Taking a breath with ease can easily be taken for granted. But for the over three million Canadians living with asthma, breathing isn’t always as easy as it may seem.
Asthma is a long-term lung disease marked by breathing difficulties that occur when airways become inflamed and subsequently narrowed or blocked.
This respiratory condition “is characterized by bronchial hyper-reactivity variable airway obstruction which results in recurrent episodes of wheezing, breathlessness, chest tightness, coughing that can vary over time and intensity,” explains Kelly Ablog-Morrant, director of Lung Disease Initiatives, Advocacy, Education & Program Services with the British Columbia Lung Association.
These symptoms can range from mild to severe and often vary among how sufferers are affected. They can appear for days on end and then disappear for just as long. Not all asthma attacks are the same; they can be unpredictable and differ each time they appear.
“Wheezing is the most specific sign of asthma in children,” says Ablog-Morrant. “In adult patients, clinical features of asthma often are similar or overlap with other respiratory conditions.”
Despite the growing number of individuals suffering from asthma and years of genetic research, the cause of asthma is still relatively undetermined. It is believed to be hereditary, triggered by the environment and a result of an impaired immune system, making it difficult to pinpoint a single cause among the large number of triggers.
“We know that there are going to be things that we can inherit from our mom or dad, but it’s really things that we’re exposed to, given our genetic makeup, that really determine whether or not we’re going to develop asthma,” explains Dr. Del Dorscheid, director of St. Paul’s Hospital’s Severe Asthma Clinic and associate professor at the University of British Columbia. “We now know that some of those things are: did your mom smoke, what was the psychological stresses of the environment that your mom and you grew up in, what were the early childhood viruses, did you live in an urban area that had certain urbanization particles? We realize now that the environmental influences are probably much larger than the genetic influences.”
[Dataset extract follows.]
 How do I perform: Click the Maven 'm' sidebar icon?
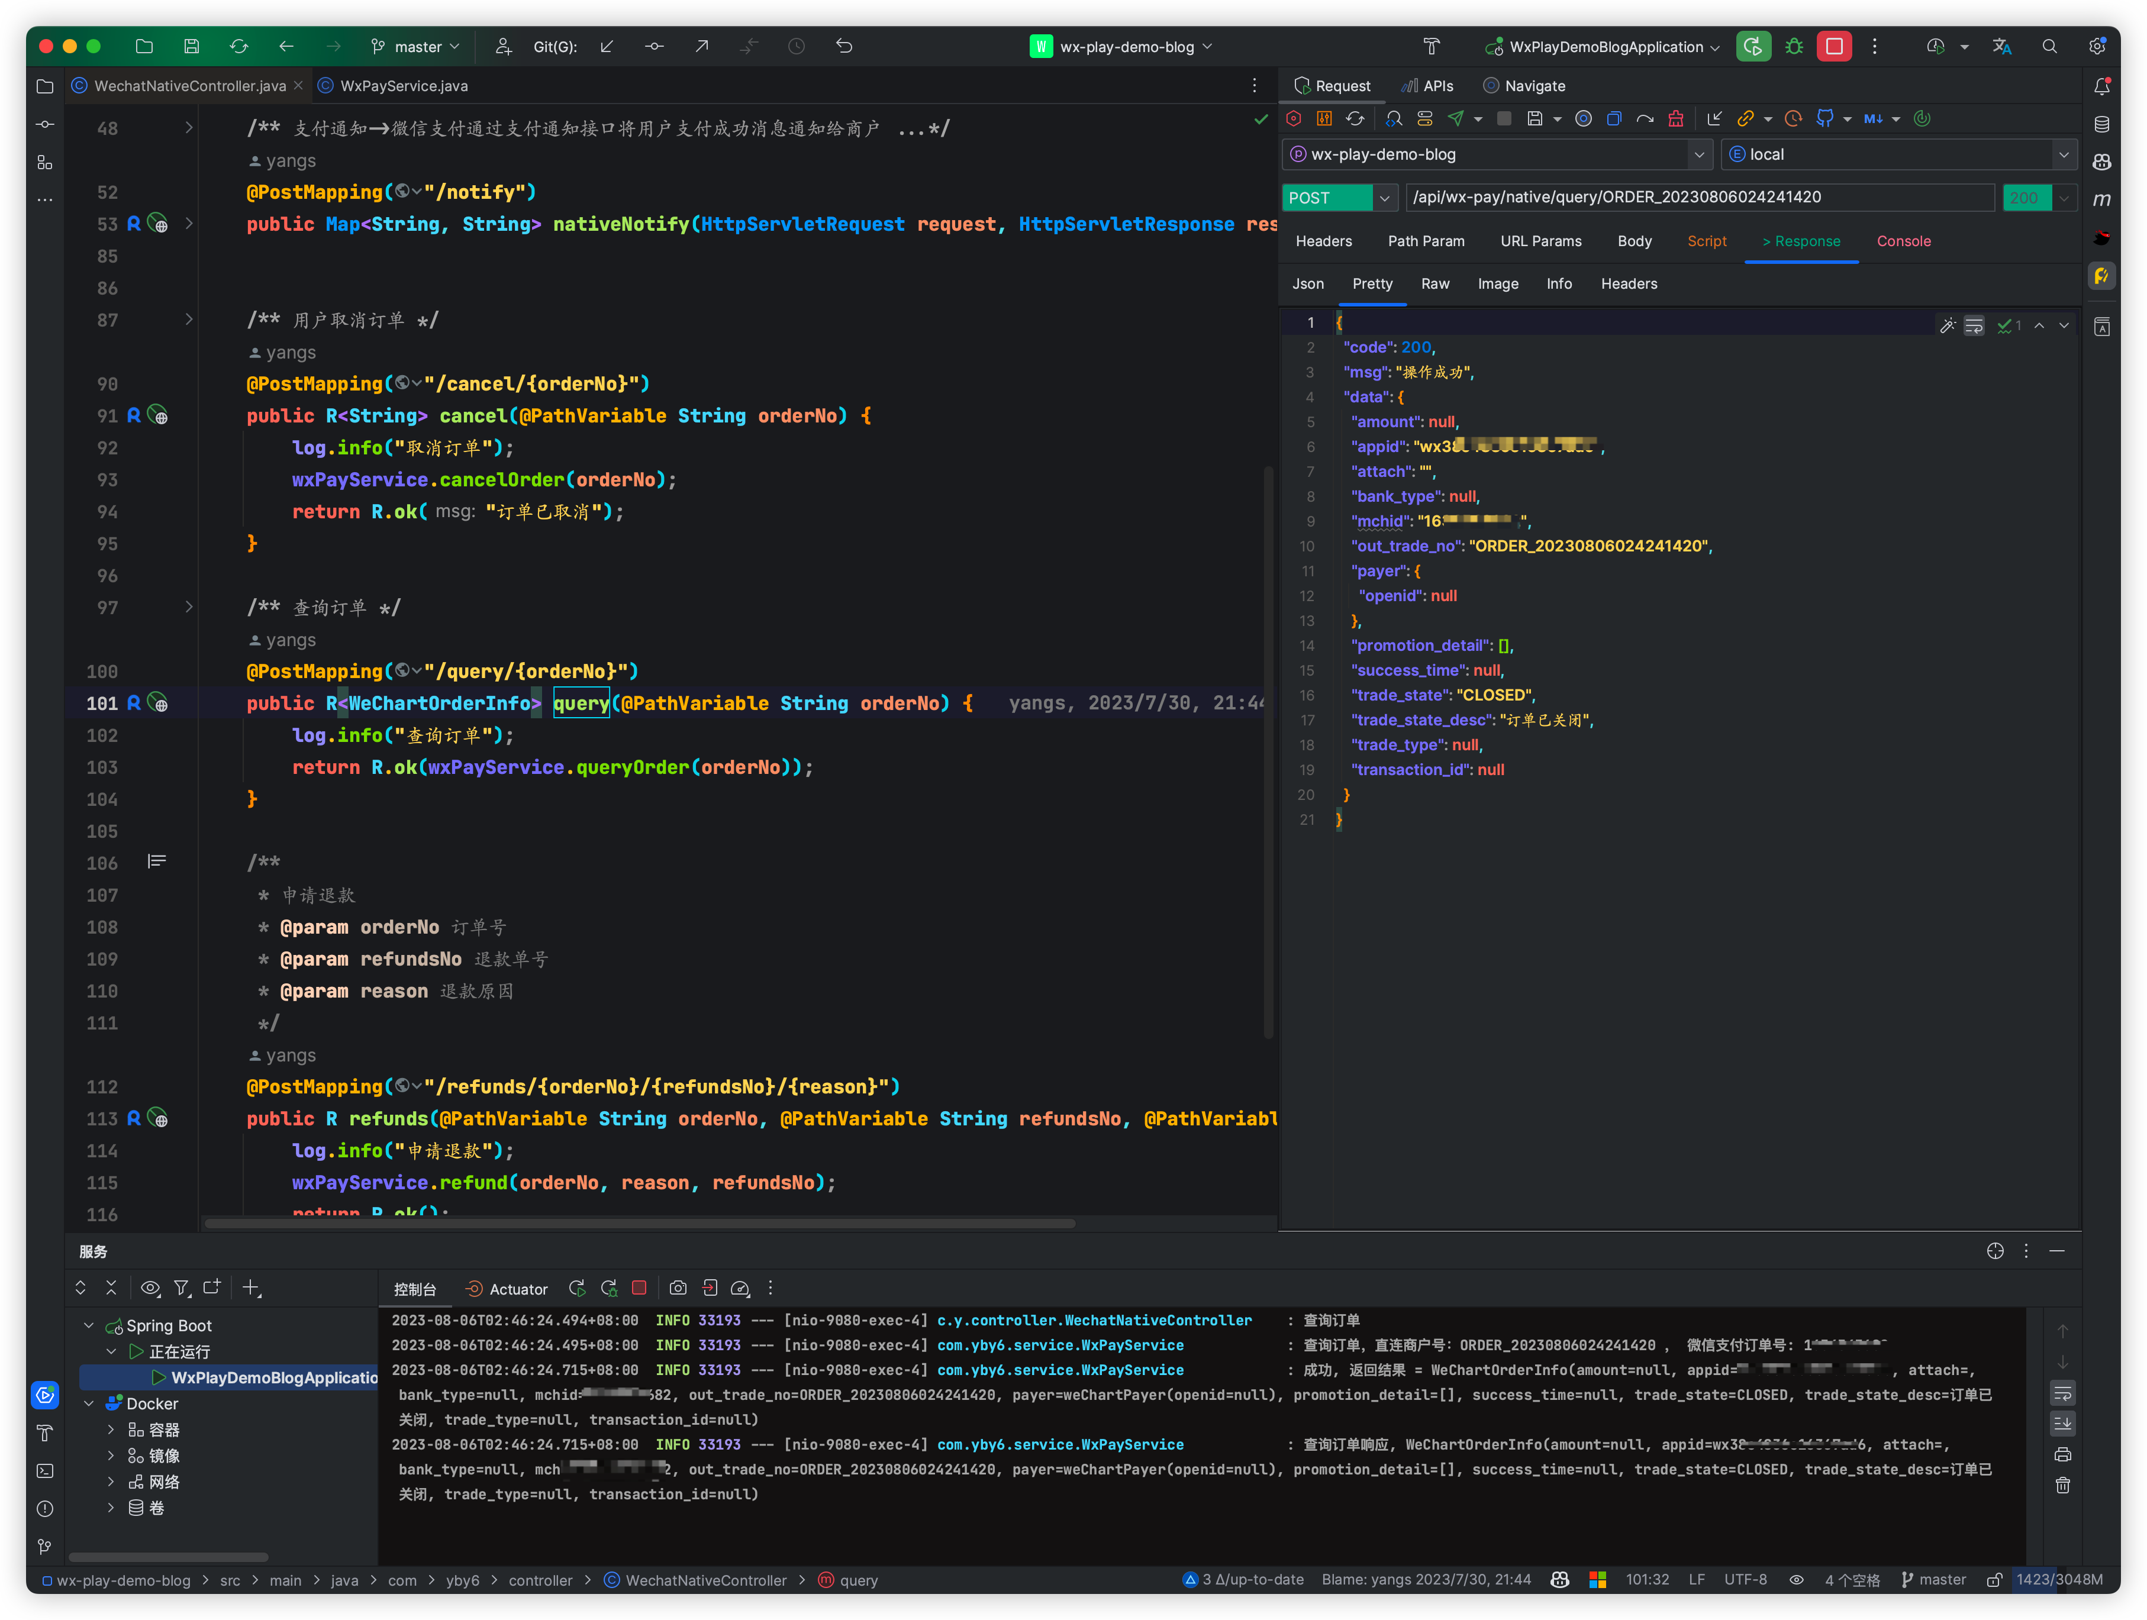[2101, 200]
Asthmatics often experience attacks in reaction to a trigger. A trigger is any condition that causes inflammation of the airways and they can be both allergic and non-allergic. “Asthma symptoms can be triggered by irritants, allergens, respiratory infections and exercise, although the common trigger in the 0-6 age group is respiratory infections,” says Ablog-Morrant.
For those with asthma, knowing your individual triggers and avoiding any high risk factors is important for minimizing inflammation and reducing symptoms. Recognizing the symptoms and being thoroughly assessed by a health care professional is the first essential step to relief from and control over the disease.
“They first have to have recognition,” says Dorscheid, in regards to treating the illness. “There are a lot of children that don’t really realize why they’re not playing sports. They just get short of breathe so they’ve taught themselves not to play. In adults, that’s a bigger problem. Adults think, well I never had asthma as a child so I can’t have asthma as an adult.”
“The second step is educating the patient about what asthma is,” he says. “It’s about inflammation or swelling of the airways, it comes from things we breathe in. So the first step in controlling asthma is to control what we breathe in. So know what you’re allergic to or know what your triggers are because not all triggers for asthma are allergic triggers.”
After improving the air quality in their homes, Dorscheid suggests that patients need to understand their medicinal needs. All asthmatics will need a controller medication, individually prescribed based on the severity of symptoms.
“Every asthmatic, once they have insight into what they have, what their triggers are, how then medicine can ameliorate all that, they have to know what their action plan is,” says Dorscheid.
According to the Asthma Society of Canada, “six out of ten people with asthma do not have control of their disease.” With proper education and the tools to manage the disease, most people with asthma live active, healthy lives.
“Asthma is a beautiful disease because it’s fully reversible, fully treatable,” explains Dorscheid. “If the patient themselves understand what it’s all about and what triggers it, and how then they can manage their medicine on a day to day basis, they should be able to do everything that a non-asthmatic can do, even in horrible pollen based seasons.”
The more attention you give asthma, the less it will take from you.